* Start Listing *

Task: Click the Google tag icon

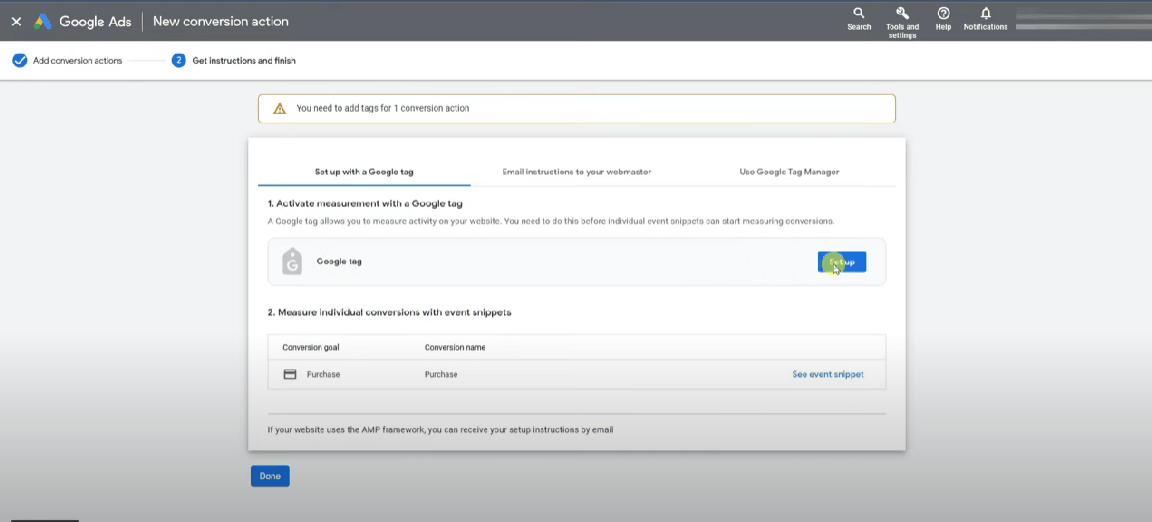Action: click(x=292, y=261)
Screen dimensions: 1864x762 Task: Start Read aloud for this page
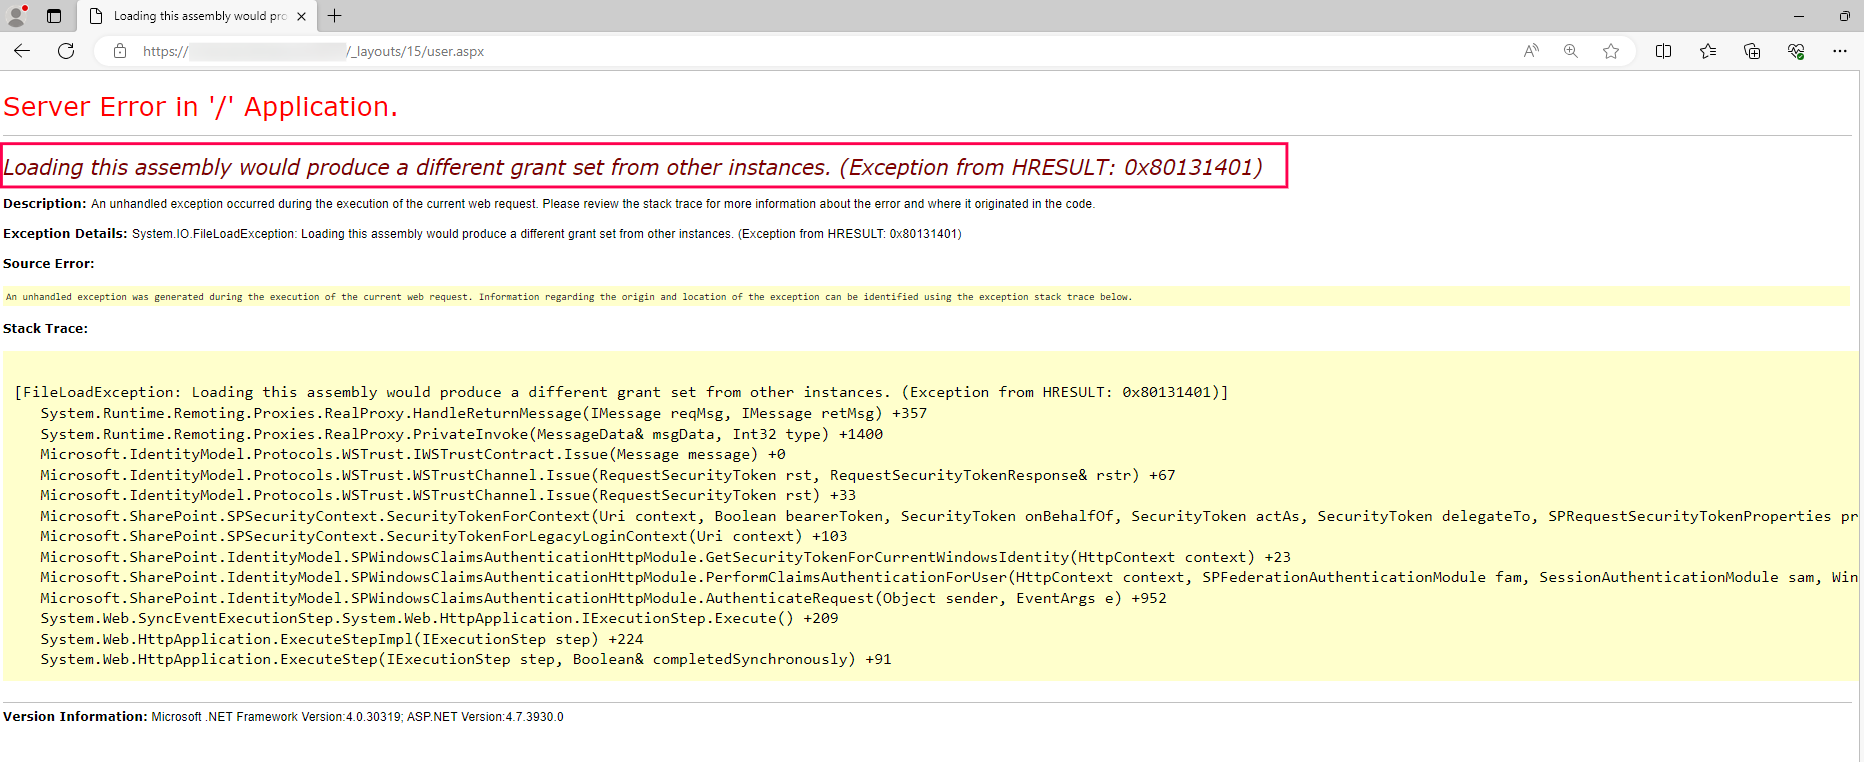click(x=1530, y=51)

* End Listing *
* Start Listing *

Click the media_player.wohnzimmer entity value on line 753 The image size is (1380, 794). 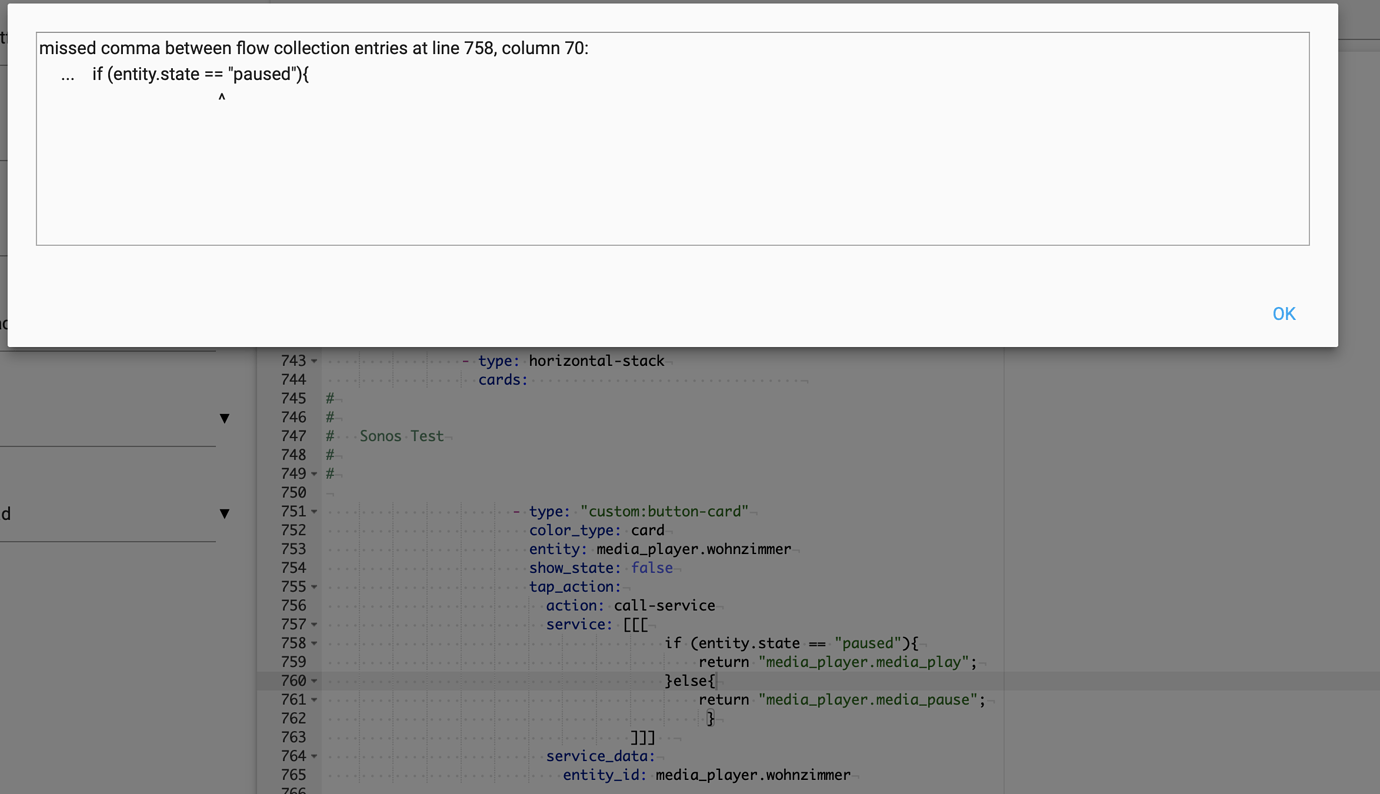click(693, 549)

* End Listing *

Exercise brief ->
Rewrite the lines starting at the one containing "Task: Click the Google tag icon" and ending at the one containing "click(x=1530, y=51)", putting "Goal" in place of "Task" and changing nothing else. Leave the pictures out.

Answer to this problem ->
Goal: Click the Google tag icon

Action: click(x=292, y=261)
Screen dimensions: 1864x762 Goal: Start Read aloud for this page
click(x=1530, y=51)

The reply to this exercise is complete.